On Wednesday, an organization that doles out some of the film and TV industry’s biggest awards laid down new rules that will help ensure the projects that receive its highest honors are inclusive.
The British Academy of Film and Television Arts (BAFTA) announced that projects will be eligible for Outstanding British Film and Outstanding Debut by a British Writer, Director or Producer only if they conform to British Film Institute’s written diversity standards. Beginning in 2019, eligible films need to demonstrate they’ve attempted to increase diversity behind or in front of the camera. That could include setting a film in a place that’s underrepresented in film, hiring a crew that’s at least 50 percent comprised of underrepresented groups (and bumping them up in the hierarchy), and strategically targeting the movie toward underrepresented groups.

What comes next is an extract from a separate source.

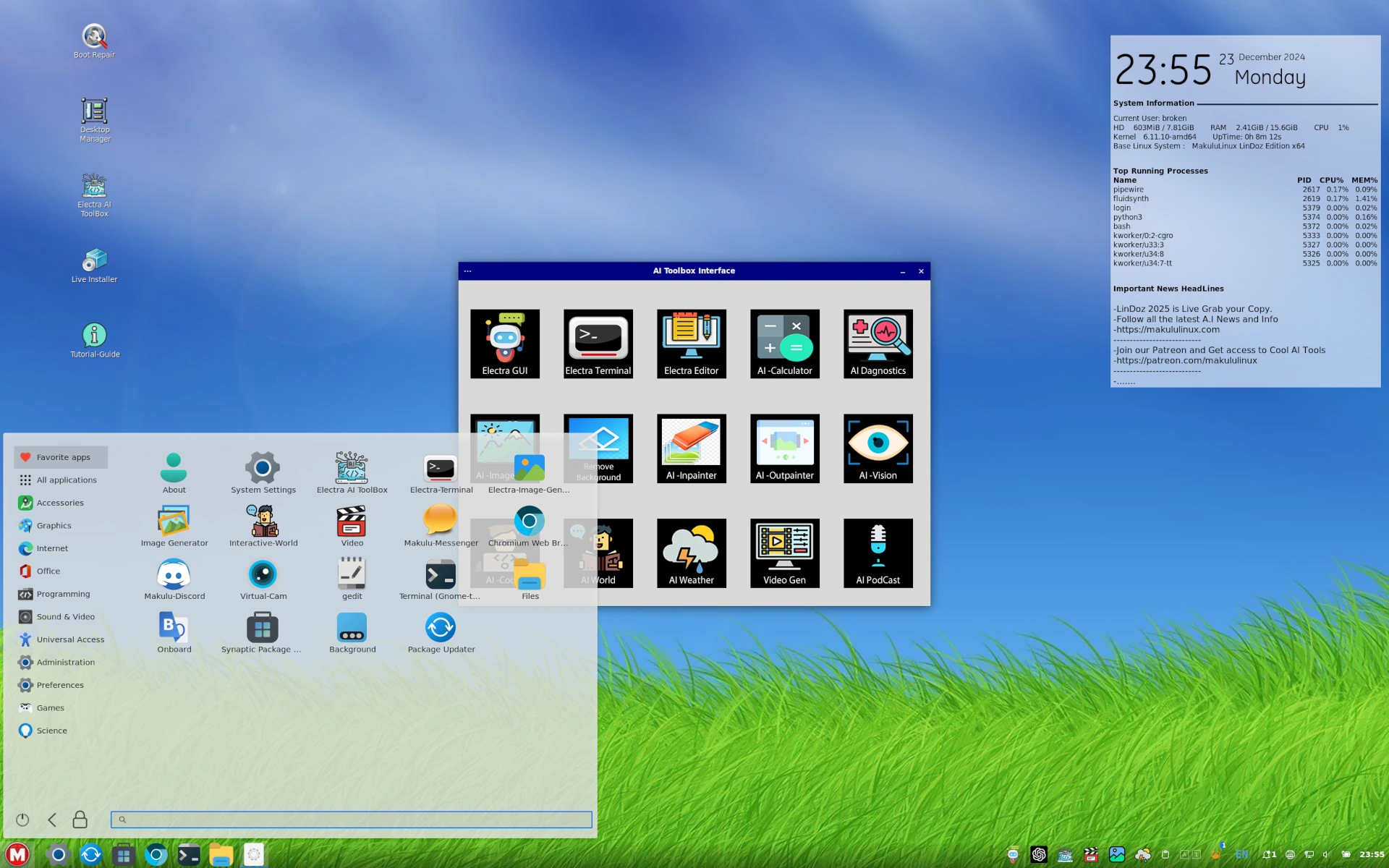Expand Administration menu section
Screen dimensions: 1389x868
pyautogui.click(x=65, y=661)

BAFTA has also announced that new members will be considered regardless of whether or not someone in the group sponsors them.
“This widens the pool of potential members and ensures that it’s only talent, and not also who you know, that enables BAFTA membership,” according to a statement.
Despite it being a problem that’s persisted for, you know, decades, social media has made inequality in on-screen representation a buzzy topic. BAFTA’s new standards show a desire to enact meaningful change within the industry. If it’s a successful one, that could help nudge the Academy of Motion Picture Arts and Sciences to make bigger changes to its eligibility guidelines, as well.
BAFTA’s eligibility guidelines are now much more specific than those enforced by the organization that hands out Oscars ― which have, notably, been #SoWhite as of late.
Following that criticism, the Academy voted to lift lifetime Oscars voting rights for its 7,000-some member base in January, which will eventually weed out some who have been helping elect winners without having worked in the biz for years ― sometimes decades. At the same time, it pledged to more aggressively recruit members from underrepresented groups, and, over the summer, welcomed its most diverse class of members yet. Films nominated for Oscars, however, aren’t currently held to any criteria regarding representation behind the scenes or in their scripts.
Proving their intent to promote diversity might be a difficult task for BAFTA hopefuls. But if they can work it out, they could help incentivize creators overseas to start pushing harder for more equal representation.